I can't say it better than Hans Herman Hoppe: "First, with the establishment
of a state and territorially defined state borders, “immigration” takes on an
entirely new meaning. In a natural order, immigration is a person’s migration
from one neighborhood-community into a different one (micro-migration). In
contrast, under statist conditions immigration is immigration by “foreigners”
from across state borders, and the decision whom to exclude or include, and
under what conditions, rests not with a multitude of independent private
property owners or neighborhoods of owners but with a single central (and
centralizing) state-government as the ultimate sovereign of all domestic
residents and their properties (macro-migration). If a domestic resident-owner
invites a person and arranges for his access onto the resident-owner’s
property but the government excludes this person from the state territory, it
is a case of forced exclusion (a phenomenon that does not exist in a natural
order).
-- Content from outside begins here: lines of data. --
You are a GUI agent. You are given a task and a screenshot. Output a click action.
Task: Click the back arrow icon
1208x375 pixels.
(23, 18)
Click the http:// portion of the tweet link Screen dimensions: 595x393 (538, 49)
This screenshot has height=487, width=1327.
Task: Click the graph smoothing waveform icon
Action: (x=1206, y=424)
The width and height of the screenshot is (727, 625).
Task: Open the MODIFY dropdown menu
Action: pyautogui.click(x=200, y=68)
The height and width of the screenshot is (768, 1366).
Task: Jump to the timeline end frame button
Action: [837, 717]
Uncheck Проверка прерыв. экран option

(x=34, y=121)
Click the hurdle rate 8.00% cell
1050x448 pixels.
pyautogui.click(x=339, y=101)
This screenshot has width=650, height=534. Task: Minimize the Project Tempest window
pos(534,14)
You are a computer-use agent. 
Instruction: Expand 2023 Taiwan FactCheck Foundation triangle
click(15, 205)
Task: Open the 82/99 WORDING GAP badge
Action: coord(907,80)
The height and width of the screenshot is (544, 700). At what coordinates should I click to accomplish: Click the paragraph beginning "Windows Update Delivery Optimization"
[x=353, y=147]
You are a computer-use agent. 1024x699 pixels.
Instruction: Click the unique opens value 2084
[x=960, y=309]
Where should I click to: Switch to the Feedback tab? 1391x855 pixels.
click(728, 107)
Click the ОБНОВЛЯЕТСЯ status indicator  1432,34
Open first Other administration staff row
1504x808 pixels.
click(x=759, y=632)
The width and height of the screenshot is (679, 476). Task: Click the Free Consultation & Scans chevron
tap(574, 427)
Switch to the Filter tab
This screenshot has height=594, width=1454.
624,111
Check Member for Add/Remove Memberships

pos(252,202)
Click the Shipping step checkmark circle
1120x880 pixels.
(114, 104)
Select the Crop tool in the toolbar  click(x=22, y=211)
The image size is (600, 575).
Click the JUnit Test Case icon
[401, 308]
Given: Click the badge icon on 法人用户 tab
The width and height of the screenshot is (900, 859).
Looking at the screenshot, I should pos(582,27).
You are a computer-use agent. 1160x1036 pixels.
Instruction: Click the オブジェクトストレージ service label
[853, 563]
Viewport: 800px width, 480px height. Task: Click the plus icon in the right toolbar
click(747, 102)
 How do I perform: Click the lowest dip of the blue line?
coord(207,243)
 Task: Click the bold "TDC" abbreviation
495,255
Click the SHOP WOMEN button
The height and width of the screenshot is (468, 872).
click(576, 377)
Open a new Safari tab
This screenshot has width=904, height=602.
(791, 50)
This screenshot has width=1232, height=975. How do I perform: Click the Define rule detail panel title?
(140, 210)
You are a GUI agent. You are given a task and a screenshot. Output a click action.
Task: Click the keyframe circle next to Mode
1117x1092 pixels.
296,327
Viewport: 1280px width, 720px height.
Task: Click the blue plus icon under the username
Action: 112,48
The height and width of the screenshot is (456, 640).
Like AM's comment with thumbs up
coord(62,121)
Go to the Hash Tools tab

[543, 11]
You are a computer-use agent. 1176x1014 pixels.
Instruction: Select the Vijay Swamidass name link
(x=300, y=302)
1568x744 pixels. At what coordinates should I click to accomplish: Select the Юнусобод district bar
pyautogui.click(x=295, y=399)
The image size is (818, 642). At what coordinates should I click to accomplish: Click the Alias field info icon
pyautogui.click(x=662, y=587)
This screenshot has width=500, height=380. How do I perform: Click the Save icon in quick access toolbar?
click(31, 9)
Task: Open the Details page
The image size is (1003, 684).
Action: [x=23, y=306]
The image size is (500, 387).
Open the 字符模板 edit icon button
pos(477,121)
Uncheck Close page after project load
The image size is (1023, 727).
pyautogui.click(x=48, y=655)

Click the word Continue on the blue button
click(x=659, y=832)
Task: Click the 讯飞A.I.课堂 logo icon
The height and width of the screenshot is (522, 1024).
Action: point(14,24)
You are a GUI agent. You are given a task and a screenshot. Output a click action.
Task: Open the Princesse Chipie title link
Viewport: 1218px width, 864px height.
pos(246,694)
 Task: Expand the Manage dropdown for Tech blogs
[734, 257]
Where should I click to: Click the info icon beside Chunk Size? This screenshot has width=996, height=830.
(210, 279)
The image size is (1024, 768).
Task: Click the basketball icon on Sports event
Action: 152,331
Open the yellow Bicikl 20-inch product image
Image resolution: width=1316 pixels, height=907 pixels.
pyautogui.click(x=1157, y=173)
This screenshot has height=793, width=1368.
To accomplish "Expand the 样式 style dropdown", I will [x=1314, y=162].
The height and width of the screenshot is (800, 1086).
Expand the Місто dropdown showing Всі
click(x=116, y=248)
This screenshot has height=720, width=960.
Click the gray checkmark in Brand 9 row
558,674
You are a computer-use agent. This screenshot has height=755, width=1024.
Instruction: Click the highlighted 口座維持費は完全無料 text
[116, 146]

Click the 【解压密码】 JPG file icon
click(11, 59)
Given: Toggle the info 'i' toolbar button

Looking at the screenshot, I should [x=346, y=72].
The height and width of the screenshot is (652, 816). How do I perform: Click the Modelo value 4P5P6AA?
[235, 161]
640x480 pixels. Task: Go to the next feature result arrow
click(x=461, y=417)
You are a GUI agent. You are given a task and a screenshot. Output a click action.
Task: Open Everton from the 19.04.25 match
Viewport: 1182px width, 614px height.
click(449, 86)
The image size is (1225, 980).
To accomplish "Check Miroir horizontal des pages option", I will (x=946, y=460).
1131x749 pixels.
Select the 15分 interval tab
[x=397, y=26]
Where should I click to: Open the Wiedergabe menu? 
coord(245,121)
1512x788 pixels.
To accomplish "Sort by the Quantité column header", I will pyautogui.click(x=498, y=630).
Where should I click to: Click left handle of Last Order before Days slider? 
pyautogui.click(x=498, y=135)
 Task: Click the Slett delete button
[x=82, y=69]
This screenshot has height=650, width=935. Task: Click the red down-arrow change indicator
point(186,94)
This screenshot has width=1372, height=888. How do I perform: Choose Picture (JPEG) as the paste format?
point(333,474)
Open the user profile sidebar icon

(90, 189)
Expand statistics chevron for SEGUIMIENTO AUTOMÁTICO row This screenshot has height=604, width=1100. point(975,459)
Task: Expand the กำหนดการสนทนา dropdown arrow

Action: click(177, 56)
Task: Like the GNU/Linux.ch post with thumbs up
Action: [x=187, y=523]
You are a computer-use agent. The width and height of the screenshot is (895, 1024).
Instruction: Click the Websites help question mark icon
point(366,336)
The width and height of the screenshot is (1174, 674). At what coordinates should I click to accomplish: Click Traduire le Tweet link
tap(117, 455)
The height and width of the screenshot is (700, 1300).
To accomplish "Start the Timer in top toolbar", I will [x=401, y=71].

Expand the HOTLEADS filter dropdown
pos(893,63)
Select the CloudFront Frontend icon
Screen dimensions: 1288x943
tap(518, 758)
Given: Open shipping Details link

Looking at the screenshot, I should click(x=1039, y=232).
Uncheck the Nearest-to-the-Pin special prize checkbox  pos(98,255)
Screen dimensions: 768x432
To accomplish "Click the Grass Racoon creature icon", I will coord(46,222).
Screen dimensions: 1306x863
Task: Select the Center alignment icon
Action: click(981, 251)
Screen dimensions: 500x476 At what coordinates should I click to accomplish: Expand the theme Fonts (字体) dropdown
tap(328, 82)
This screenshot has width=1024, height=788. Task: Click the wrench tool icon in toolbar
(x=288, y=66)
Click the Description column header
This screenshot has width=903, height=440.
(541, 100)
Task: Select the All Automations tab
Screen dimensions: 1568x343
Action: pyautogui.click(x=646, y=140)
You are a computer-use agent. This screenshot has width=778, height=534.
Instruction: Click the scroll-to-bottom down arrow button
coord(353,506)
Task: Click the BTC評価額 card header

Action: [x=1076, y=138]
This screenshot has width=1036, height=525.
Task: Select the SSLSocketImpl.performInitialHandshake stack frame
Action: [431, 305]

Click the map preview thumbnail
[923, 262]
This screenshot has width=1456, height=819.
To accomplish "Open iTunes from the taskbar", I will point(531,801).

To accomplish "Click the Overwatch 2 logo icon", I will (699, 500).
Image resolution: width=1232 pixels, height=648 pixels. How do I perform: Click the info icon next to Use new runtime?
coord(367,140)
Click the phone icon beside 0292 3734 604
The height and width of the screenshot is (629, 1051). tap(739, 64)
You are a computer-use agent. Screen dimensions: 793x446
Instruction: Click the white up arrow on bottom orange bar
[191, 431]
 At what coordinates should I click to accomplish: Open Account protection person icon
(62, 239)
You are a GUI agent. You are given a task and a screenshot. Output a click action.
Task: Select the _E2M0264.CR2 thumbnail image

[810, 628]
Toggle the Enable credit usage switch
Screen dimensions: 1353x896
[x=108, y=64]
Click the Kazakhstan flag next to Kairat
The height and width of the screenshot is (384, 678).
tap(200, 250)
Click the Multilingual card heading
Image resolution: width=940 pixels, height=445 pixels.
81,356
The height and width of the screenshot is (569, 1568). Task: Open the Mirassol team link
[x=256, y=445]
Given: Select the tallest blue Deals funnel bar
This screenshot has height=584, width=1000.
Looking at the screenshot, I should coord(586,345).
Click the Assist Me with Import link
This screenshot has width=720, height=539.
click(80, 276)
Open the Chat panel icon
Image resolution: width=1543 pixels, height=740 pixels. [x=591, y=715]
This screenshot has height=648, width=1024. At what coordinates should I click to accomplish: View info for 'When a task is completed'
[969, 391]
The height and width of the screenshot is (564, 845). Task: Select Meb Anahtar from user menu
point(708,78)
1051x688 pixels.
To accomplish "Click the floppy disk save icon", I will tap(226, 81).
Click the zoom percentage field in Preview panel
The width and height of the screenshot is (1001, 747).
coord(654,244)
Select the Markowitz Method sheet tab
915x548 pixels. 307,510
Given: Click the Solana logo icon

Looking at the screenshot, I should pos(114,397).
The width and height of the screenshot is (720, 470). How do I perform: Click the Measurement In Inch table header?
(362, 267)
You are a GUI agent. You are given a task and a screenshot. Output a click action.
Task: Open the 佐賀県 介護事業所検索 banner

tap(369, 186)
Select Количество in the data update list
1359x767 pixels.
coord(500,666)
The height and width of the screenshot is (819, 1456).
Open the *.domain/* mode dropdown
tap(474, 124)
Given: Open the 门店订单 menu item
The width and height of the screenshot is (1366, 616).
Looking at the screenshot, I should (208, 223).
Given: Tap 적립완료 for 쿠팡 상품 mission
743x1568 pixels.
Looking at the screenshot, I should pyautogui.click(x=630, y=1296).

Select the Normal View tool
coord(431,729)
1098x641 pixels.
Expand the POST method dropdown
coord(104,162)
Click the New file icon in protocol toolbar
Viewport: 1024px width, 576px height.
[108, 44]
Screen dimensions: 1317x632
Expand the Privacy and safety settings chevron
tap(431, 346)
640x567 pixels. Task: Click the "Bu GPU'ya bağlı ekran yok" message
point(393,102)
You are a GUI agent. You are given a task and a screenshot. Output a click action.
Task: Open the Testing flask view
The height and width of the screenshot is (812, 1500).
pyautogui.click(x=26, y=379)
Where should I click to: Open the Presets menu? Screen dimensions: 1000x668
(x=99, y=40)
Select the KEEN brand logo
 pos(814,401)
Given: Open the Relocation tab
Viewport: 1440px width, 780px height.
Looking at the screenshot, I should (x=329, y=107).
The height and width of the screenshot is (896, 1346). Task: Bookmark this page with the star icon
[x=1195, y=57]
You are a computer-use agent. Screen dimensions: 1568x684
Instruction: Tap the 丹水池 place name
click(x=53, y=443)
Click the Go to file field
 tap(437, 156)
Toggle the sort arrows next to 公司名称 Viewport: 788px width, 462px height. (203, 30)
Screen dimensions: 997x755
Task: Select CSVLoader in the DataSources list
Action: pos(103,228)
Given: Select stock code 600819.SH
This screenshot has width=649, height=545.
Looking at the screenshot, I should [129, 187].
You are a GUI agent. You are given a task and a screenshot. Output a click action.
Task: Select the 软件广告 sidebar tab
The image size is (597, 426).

On the other hand, if the government admits a person while there is no
domestic resident-owner who has invited this person onto his property, it is a
case of forced integration (also non-existent in a natural order, where all
movement is invited)."

------
csense
Many people -- including a lot of economists -- inhabit an echo chamber where
"globalization=good, protectionism=bad" is a sacred dogma.

But the investor's investor, Warren Buffett, has said that tariffs would be
good for the US [1] [2].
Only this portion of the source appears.